== Materials provided ==
——

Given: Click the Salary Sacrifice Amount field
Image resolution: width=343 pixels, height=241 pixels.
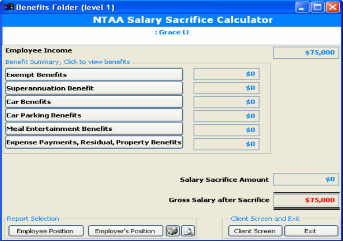Looking at the screenshot, I should pos(306,179).
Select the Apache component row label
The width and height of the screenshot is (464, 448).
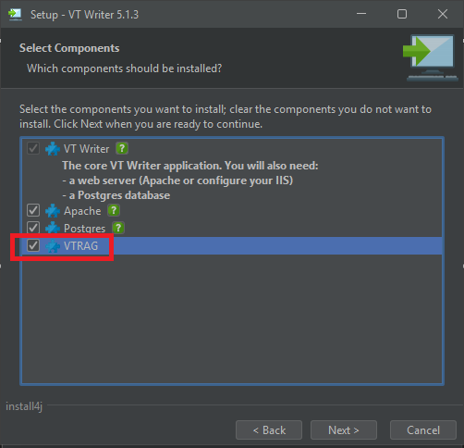click(82, 211)
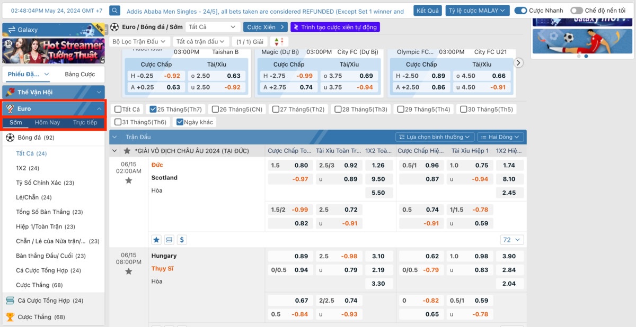Viewport: 636px width, 327px height.
Task: Click the red-green up/down arrows sort icon
Action: pos(279,41)
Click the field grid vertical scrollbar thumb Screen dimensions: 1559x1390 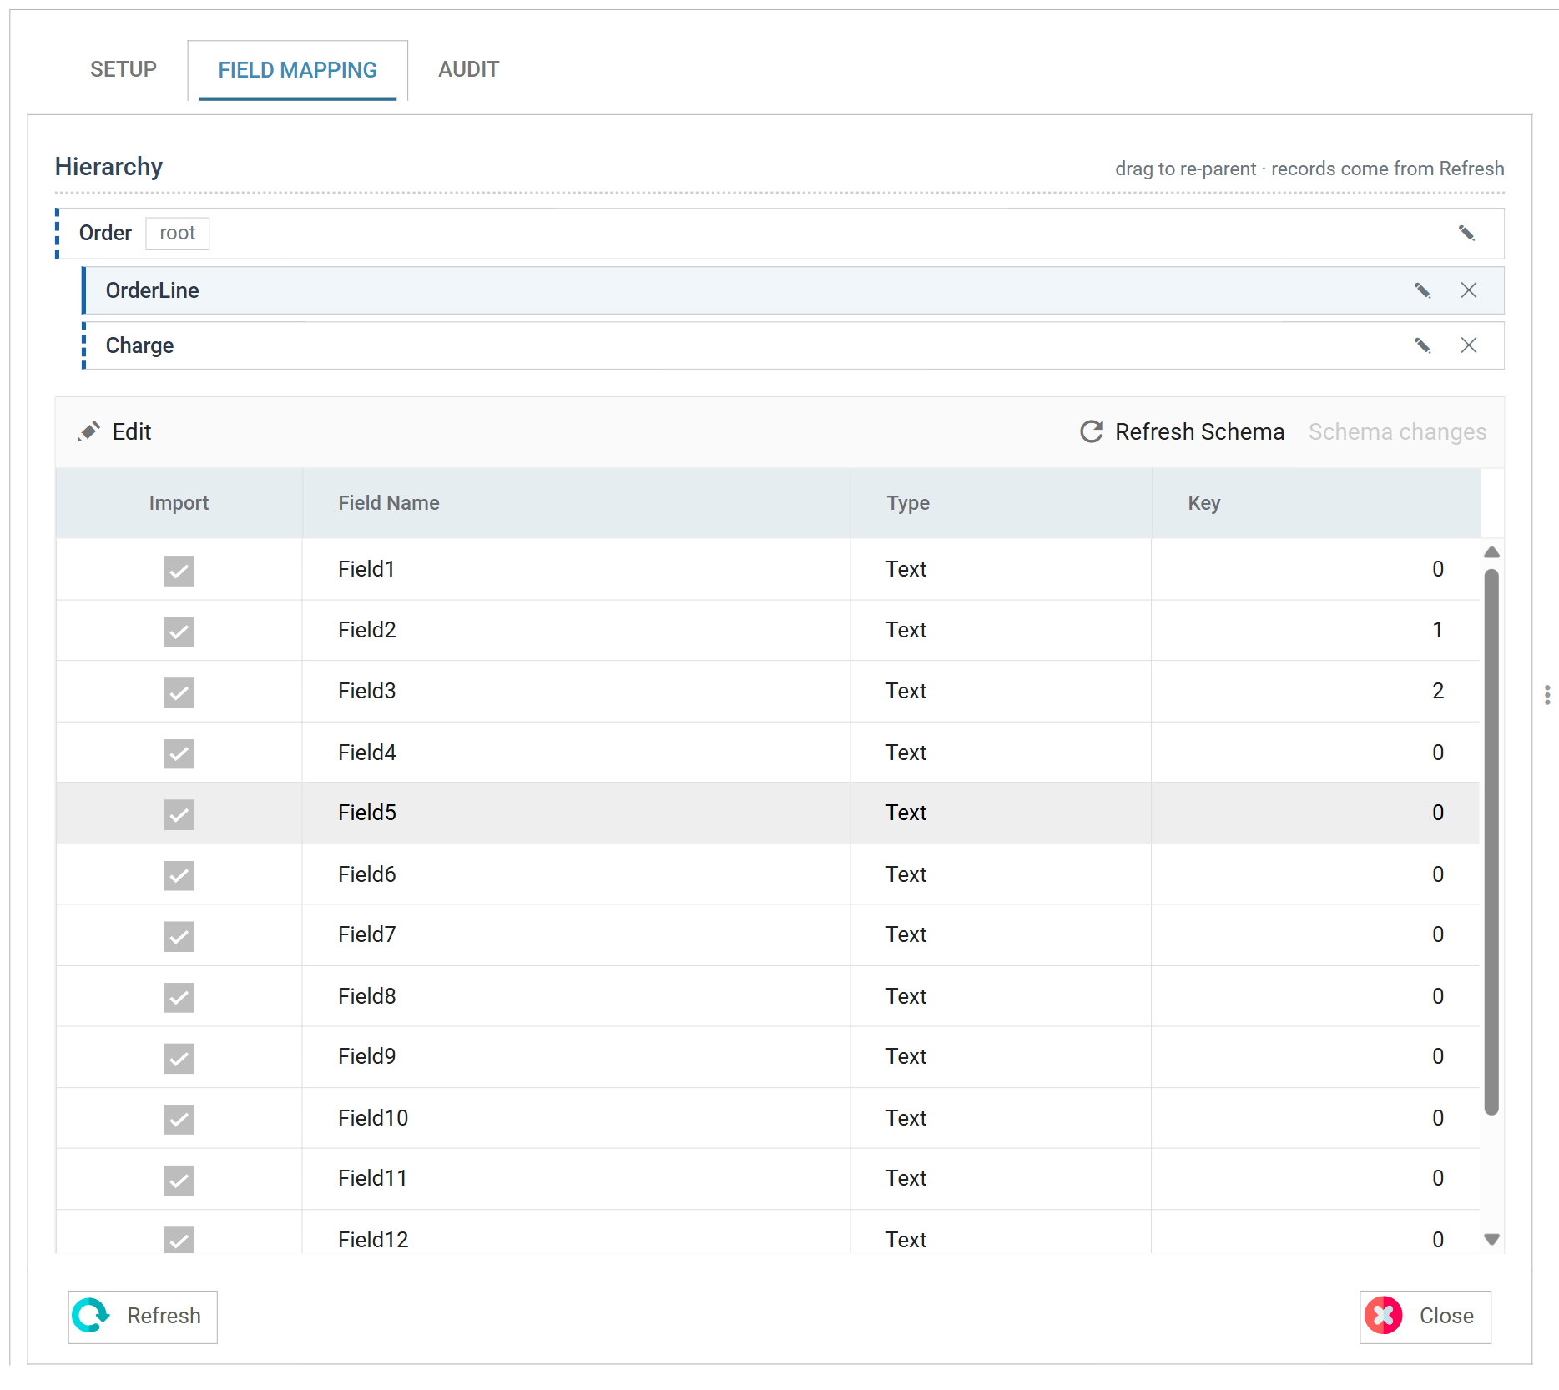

——

== Requirements ==
Rewrite the rows above as a numbered list, leaving out blank lines and the pictures.

== Response below ==
1. Given: Click the Salary Sacrifice Amount field
2. Image resolution: width=343 pixels, height=241 pixels.
3. Looking at the screenshot, I should pos(306,179).
4. Select the Apache component row label
5. The width and height of the screenshot is (464, 448).
6. click(82, 211)
7. Viewport: 636px width, 327px height.
8. Task: Click the red-green up/down arrows sort icon
9. Action: pos(279,41)
10. Click the field grid vertical scrollbar thumb Screen dimensions: 1559x1390 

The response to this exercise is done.